#### Records supplied:
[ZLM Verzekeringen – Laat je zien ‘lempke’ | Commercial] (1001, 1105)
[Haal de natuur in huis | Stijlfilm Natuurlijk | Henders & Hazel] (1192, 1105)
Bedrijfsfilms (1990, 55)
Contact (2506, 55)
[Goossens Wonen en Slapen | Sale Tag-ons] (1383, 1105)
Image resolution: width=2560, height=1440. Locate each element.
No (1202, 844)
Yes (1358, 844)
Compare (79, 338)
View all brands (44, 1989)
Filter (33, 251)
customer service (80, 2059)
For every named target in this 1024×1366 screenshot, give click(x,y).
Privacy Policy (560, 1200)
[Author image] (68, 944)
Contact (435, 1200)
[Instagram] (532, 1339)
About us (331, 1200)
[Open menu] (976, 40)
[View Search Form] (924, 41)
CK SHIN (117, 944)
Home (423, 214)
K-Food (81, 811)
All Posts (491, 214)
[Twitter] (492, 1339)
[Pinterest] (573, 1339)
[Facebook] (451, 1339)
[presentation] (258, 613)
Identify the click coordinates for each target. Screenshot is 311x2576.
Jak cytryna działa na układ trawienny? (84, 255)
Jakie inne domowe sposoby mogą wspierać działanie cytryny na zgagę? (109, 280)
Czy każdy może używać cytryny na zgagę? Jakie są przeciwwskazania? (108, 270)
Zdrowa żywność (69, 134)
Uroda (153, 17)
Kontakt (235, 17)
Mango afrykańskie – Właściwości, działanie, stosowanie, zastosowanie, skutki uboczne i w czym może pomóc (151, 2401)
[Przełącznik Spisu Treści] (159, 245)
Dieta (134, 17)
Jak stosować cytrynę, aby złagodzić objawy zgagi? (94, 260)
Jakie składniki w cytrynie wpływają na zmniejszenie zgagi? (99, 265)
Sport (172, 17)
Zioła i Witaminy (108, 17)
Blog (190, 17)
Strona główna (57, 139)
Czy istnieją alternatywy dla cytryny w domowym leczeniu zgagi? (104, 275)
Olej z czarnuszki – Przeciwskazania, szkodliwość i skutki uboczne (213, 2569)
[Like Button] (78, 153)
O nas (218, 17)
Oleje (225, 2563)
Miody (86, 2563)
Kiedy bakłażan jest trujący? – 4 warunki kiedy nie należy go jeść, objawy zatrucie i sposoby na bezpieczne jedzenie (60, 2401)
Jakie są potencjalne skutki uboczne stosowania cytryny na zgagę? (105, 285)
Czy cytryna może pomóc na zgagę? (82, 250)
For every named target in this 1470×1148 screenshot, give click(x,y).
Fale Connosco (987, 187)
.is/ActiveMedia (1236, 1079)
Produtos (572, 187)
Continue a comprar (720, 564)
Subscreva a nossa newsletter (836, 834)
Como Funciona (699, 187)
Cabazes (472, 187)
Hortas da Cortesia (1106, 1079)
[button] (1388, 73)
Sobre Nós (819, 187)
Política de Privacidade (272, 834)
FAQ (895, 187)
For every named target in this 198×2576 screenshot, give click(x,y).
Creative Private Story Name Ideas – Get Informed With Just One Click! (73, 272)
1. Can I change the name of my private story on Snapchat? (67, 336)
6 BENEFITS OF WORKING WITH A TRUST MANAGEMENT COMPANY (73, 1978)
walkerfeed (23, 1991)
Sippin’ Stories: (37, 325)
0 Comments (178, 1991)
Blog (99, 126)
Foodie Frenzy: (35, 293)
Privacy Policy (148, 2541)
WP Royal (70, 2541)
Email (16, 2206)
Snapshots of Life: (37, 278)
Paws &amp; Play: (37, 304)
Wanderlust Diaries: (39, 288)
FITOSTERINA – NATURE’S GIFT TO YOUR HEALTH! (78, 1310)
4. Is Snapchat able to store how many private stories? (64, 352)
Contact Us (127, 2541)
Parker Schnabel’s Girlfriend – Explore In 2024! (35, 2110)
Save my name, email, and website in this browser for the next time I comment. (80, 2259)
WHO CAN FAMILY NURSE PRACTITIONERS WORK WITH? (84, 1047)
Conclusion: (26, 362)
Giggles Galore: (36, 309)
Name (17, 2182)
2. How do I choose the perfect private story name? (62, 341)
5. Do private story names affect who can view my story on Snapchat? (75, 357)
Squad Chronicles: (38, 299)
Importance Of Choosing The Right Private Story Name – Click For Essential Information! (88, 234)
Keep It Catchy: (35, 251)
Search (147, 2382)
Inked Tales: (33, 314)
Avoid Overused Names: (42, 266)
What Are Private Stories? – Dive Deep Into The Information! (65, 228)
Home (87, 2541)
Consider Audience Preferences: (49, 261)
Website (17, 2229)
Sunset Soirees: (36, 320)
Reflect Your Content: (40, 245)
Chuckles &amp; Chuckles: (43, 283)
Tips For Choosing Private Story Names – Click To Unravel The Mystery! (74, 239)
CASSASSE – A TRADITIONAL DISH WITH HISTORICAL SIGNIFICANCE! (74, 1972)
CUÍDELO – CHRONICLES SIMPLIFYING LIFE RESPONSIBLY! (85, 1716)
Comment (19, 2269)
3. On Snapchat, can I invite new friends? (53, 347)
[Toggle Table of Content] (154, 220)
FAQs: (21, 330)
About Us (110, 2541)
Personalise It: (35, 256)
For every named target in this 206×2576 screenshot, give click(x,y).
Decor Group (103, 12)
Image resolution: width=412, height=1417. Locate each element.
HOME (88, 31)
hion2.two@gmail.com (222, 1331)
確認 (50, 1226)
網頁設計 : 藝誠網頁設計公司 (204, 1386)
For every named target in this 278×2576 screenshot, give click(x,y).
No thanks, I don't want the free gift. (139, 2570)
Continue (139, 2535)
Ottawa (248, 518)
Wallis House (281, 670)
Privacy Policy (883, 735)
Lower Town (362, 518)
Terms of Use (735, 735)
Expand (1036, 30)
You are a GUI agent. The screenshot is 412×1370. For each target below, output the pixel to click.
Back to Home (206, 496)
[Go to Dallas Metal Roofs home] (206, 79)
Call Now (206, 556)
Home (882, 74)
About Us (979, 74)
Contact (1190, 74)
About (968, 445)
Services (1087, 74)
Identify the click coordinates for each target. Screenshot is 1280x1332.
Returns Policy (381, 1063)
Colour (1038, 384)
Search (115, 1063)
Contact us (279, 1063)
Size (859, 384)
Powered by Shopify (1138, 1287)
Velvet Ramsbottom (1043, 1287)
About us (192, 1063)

#### Exercise goal:
Could you reproduce, exactly, every line above from the line with "6 BENEFITS OF" to the line with "5. Do private", and no other line? Both ends count.

#### Result:
6 BENEFITS OF WORKING WITH A TRUST MANAGEMENT COMPANY (73, 1978)
walkerfeed (23, 1991)
Sippin’ Stories: (37, 325)
0 Comments (178, 1991)
Blog (99, 126)
Foodie Frenzy: (35, 293)
Privacy Policy (148, 2541)
WP Royal (70, 2541)
Email (16, 2206)
Snapshots of Life: (37, 278)
Paws &amp; Play: (37, 304)
Wanderlust Diaries: (39, 288)
FITOSTERINA – NATURE’S GIFT TO YOUR HEALTH! (78, 1310)
4. Is Snapchat able to store how many private stories? (64, 352)
Contact Us (127, 2541)
Parker Schnabel’s Girlfriend – Explore In 2024! (35, 2110)
Save my name, email, and website in this browser for the next time I comment. (80, 2259)
WHO CAN FAMILY NURSE PRACTITIONERS WORK WITH? (84, 1047)
Conclusion: (26, 362)
Giggles Galore: (36, 309)
Name (17, 2182)
2. How do I choose the perfect private story name? (62, 341)
5. Do private story names affect who can view my story on Snapchat? (75, 357)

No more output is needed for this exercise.